So one component of the Holiday Belly Burn Program is a focus on eating well, but in control, such that when the big holiday meal rolls around, your body can accommodate the "extra" fuel.
Carbohydrates are food macronutrients that the body converts to glucose to fuel itself. If you consume more carbohydrates than your body needs, it stores some of those carbs as glycogen in the liver and muscles and the remainder as fat.
You will typically find "diets" that emphasize fat burning will have a lower carbohydrate profile, mainly because of the impact on blood sugar and insulin levels.

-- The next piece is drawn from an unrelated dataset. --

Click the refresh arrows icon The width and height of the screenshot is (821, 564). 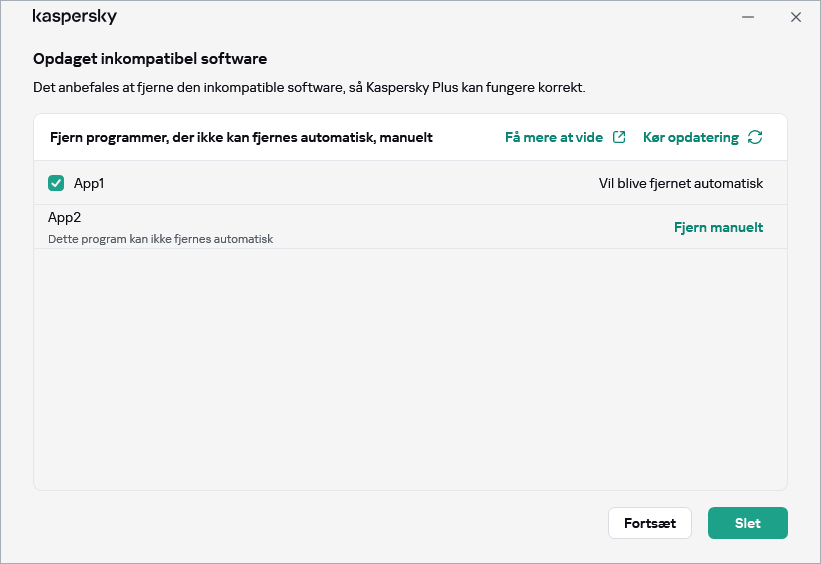(755, 137)
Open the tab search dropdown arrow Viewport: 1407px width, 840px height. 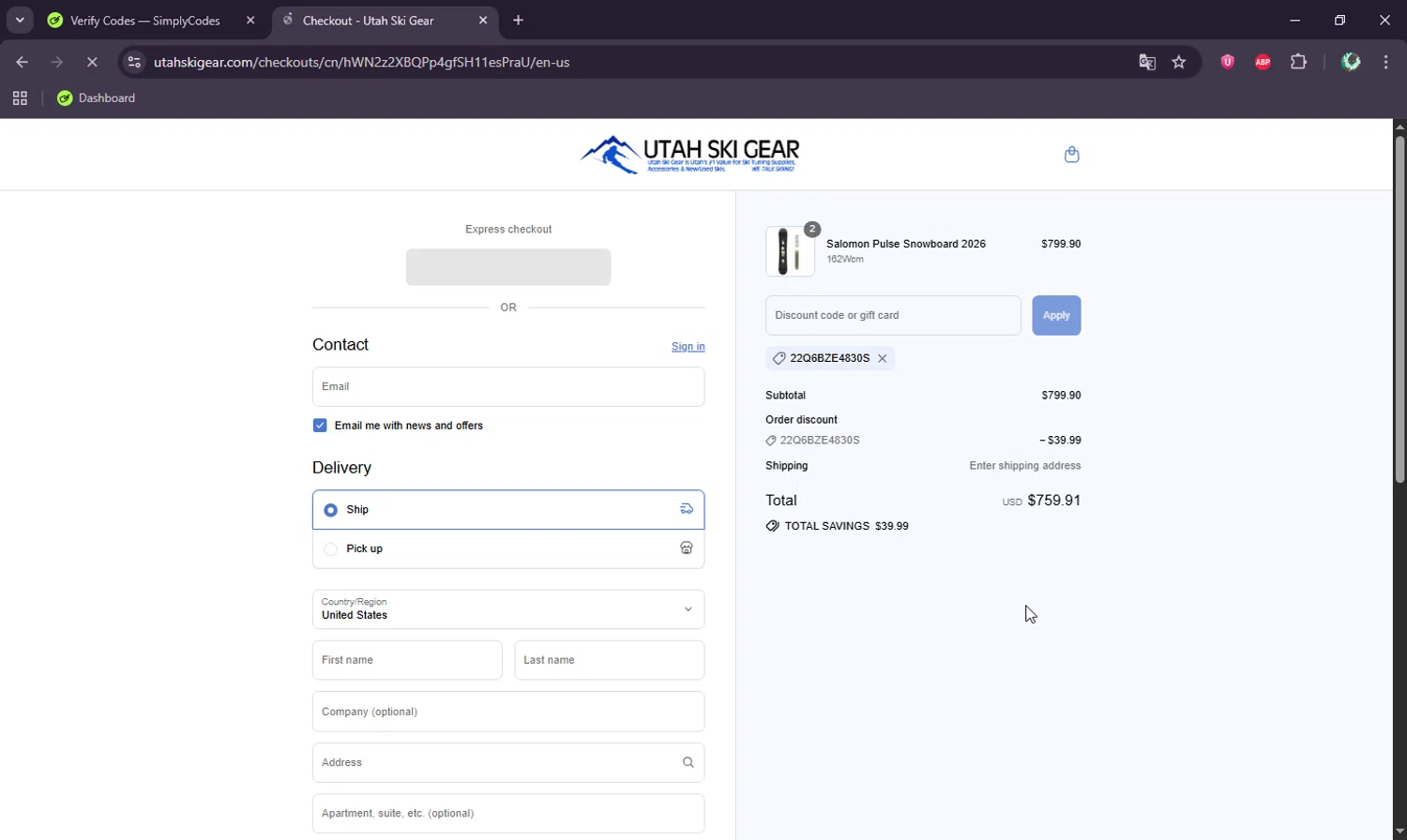(x=20, y=20)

Rule #2 of the Holiday Belly Burn is Carb Control, Specifically, with a focus on Net Carbs. Your focus during the challenge is to scale your total carb consumption down as the 6-weeks progresses. You will want to consume less than 75 grams of (net) carbs per day on week one, less than 50 on week 2 and less than 40 on weeks 3 & 4.
You can start out lower if you want.
Week 1: < 75g Week
Week 2: < 60g Week
Weeks 3-6: < 50g
Net Carbs are effectively the variance between total carbs in a food less the dietary fiber. Because fiber is a carbohydrate that your body cannot digest, it does not raise your blood sugar levels or trigger an insulin response. The presence of fiber in the digestive tract also slows the absorption of any other carbohydrates, mitigating blood sugar spikes and insulin release.
As an example, a 1-cup serving of cooked broccoli provides 11.2 grams of total carbohydrate and 5.1 grams of fiber for a net carb contribution of 6.1 grams.